On March 24, 2021

The colors and fashion of Spring have arrived

By Brooke Geery
What better way to get in the St. Patty’s day spirit than with matching onsies?

By Merisa Sherman

As the sky turns a bright blue and the temps begin to rise, the special weirdness that is spring skiing begins to show its true colors. Midwinter black turns into a myriad, almost hideous bright colors. Every single shade of everything is on display — and even some that might qualify more as an experience than an actual color. Your goggles need their darkest lens to protect your eyes from the beating sun … and from that ridiculous shade of yellow, which seems to glow off the soggy corn snow. It seems fun, but will chew up your skin upon contact.

Whether it’s neon, pastels or just choosing to put aside the classic Vermont black, spring skiing is full of so much color it can seem like the mountain is vibrating with energy. It could be because the Day-Glo one-piece next to me in the liftline is resonating nuclear or because splashes of pink, yellow and green humming together in a pattern so noxious it could be in a Warren Miller film. “There’s a rare one of a kind,” I can hear him say, “because who would ever buy the other one?” But maybe it’s because the bumps are out, and nothing says soft spring bumps like dusting the mothballs from your crinkly 80s and 90s gear with the almost-dead elastic. Bula bands in crazy patterns and overly tight stretch pants pair hideously with some red, white and blue CB jacket you’ve been saving for just this occasion. You might spot some BFA pants that have survived the decades or my personal favorite: hot pink Tyrolia boot gaiters paired with a simple black skirt and the Vermont Flannel pattern I’ve been wearing since I was 12 years old.Iconic. That’s what we’re looking for when we talk about spring skiing outfits. After months of being trapped behind the simplicity of Gore-Tex, it’s time to party. Perhaps you’ve got the simple style — swapping your ski jacket for a t-shirt: either the tie dye Grateful Dead, a sky blue Stray Flakes or the classic “I like Big Bumps” shirt from June 1 a couple years ago. Bring it up a notch by upgrading to a Hawaiian shirt complete with little skiers hidden in the pattern. Or send it hard by skipping the shirt all together, rocking a pair of suspenders over your own human hair sweater.

No matter what you choose to wear this spring, choose wisely because that outfit will become your spring costume for years to come. Seriously. It will define your entire ski career. Are you a serious spring skier, sporting a Gore-Tex breathable shell (a contradiction in terms) that you purchase in a different color every year? If so, I am kind of jealous of your ski closet right now. Are you a traditionalist, where you simply pull out something you wore 30 years ago because you are excited to wear something that you’ve loved that long? Are you there for the the beach atmosphere, rocking a bikini top and only enough clothes to keep you safe? Or is this your day to be noticed — your strange combination of bright color patterns easily recognizable amongst the sea of folk making their way down the bumped up terrain of Outer Limits?

By Merisa Sherman
Rocking the gaiter tan is a sure sign spring has arrived!

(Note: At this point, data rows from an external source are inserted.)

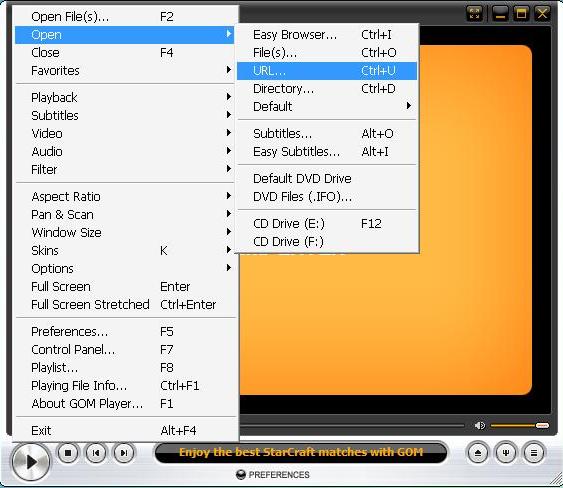
Task: Expand the Default submenu arrow
Action: [x=408, y=106]
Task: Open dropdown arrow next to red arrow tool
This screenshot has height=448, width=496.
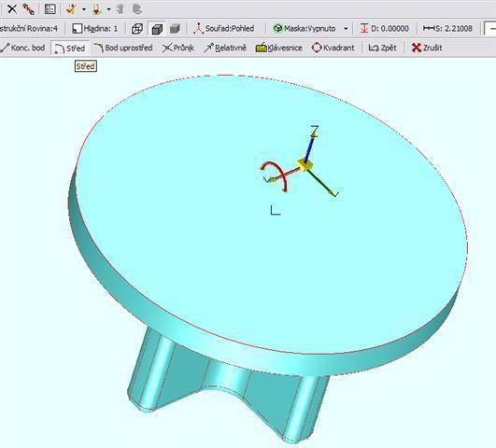Action: 108,9
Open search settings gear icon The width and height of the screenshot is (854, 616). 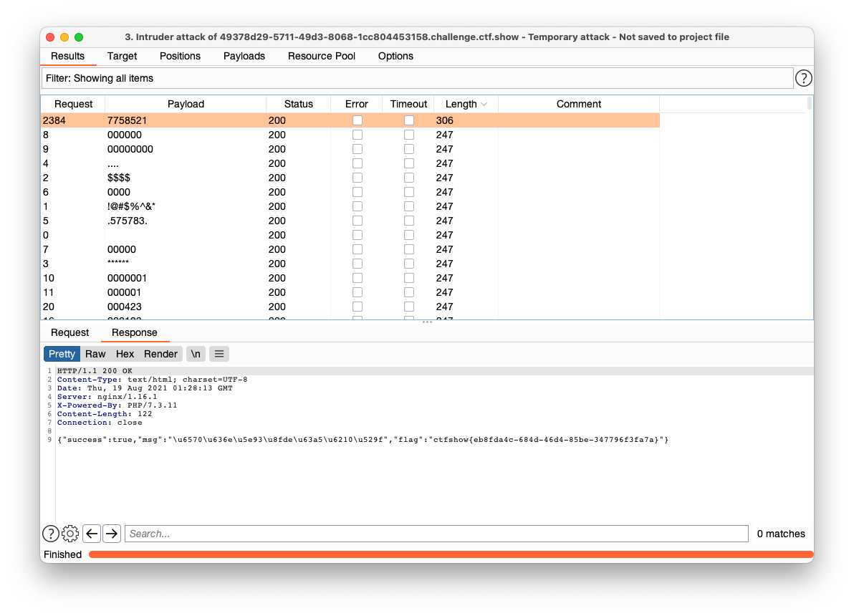(70, 534)
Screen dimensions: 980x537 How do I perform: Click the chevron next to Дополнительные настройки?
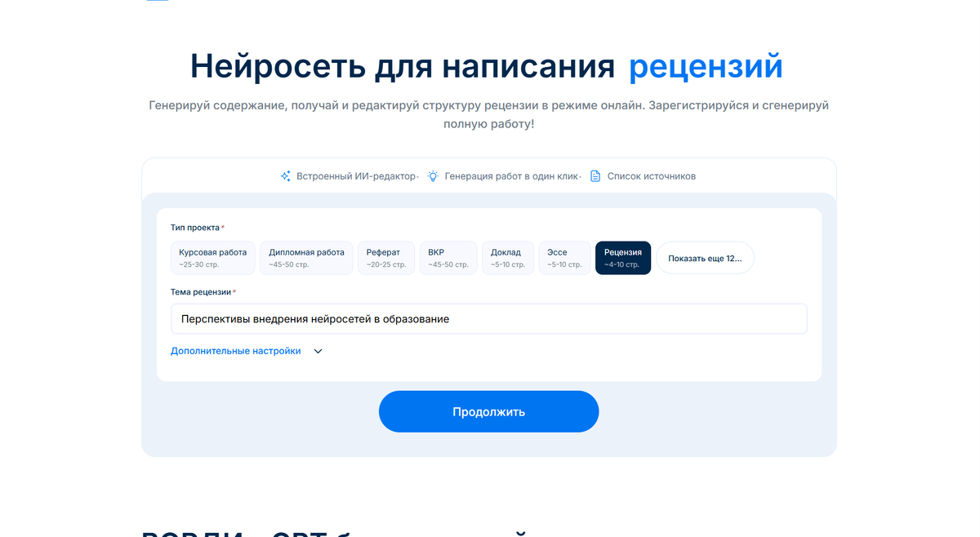(318, 351)
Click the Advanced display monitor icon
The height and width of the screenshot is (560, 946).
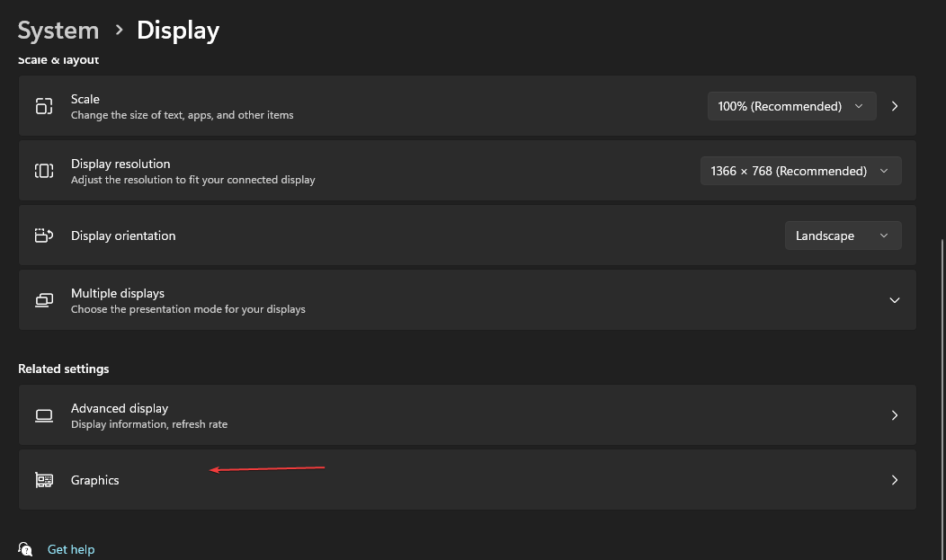tap(44, 415)
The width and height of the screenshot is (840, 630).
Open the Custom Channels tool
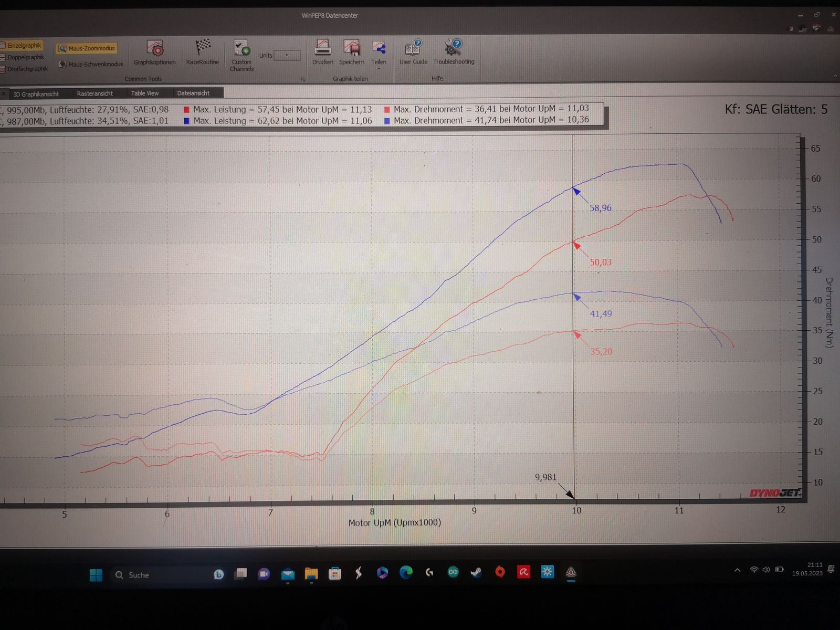tap(242, 54)
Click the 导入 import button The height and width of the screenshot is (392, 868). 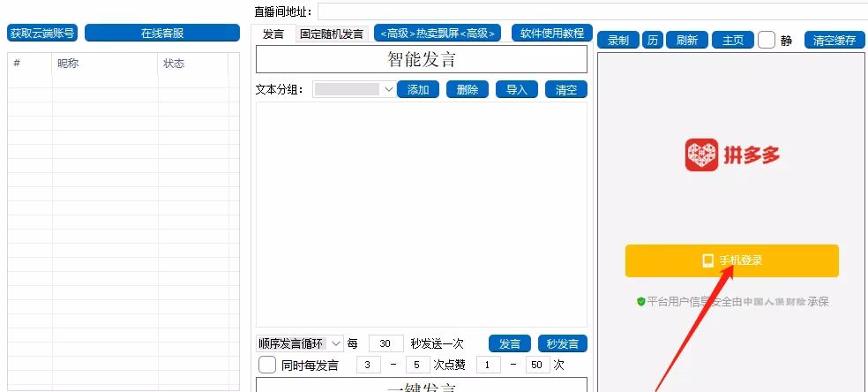517,89
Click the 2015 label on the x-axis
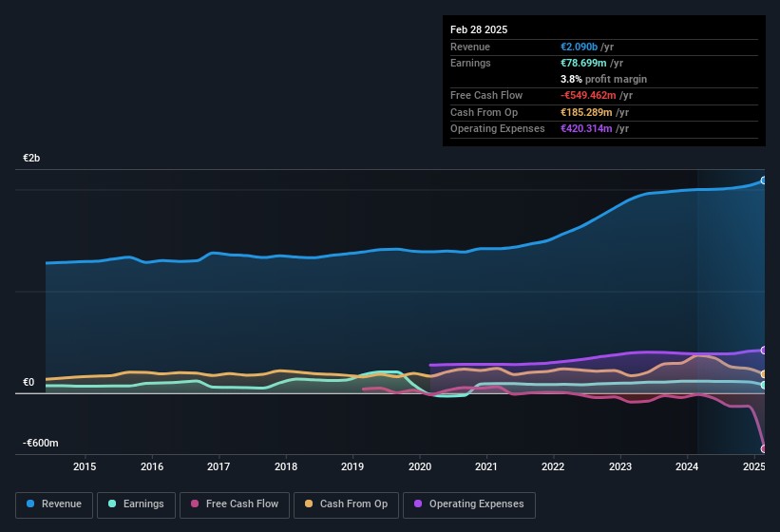This screenshot has width=780, height=532. [x=85, y=466]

No matter what outrageous color combo you choose this spring, it really won’t matter by the time you get to the parking lot. Because by the end of the day, you and the inside of your car will be covered in one of two things: dust or mud. Raining? You’ll be covered in mud from your flip-flopped toes to your elbows. A mud so thick that you can hear ski boots getting sucked into it as you walk to the car. Hasn’t rained in days? You’ll be dusting the rocks off your parking lot burger every time the wind rages by even if you turn your back to protect it. Resistance is futile.

There is no escape. Even the snow is covered in mud as it seeps down the trail like tears. Those 40-year-old pink pants are worn out, not from bumping, but from sitting on chairlifts splattered with “snirt” and oil. The trails are getting narrower, and the dirt encroaches on the sides. We know the season is ending, we’re skiing in snow soup and snow so dirty we have to wash our skis rather than wax them.

But we pretend not to notice as we hide behind our bright colors and the beers we’ve had in the parking lot. Spring skiing isn’t just a season, it’s a celebration of our entire way of life. Sure you love skiing — but do you love it enough to wear some ridiculous outfit that makes no sense while covered in mud and beating the crap out of yourself through the moguls? From tank tops to no tops and everything in between, we revel in the vibrancy of this season. We each love skiing in our own way and nothing shows that more than the colors of spring. Ski ya out there!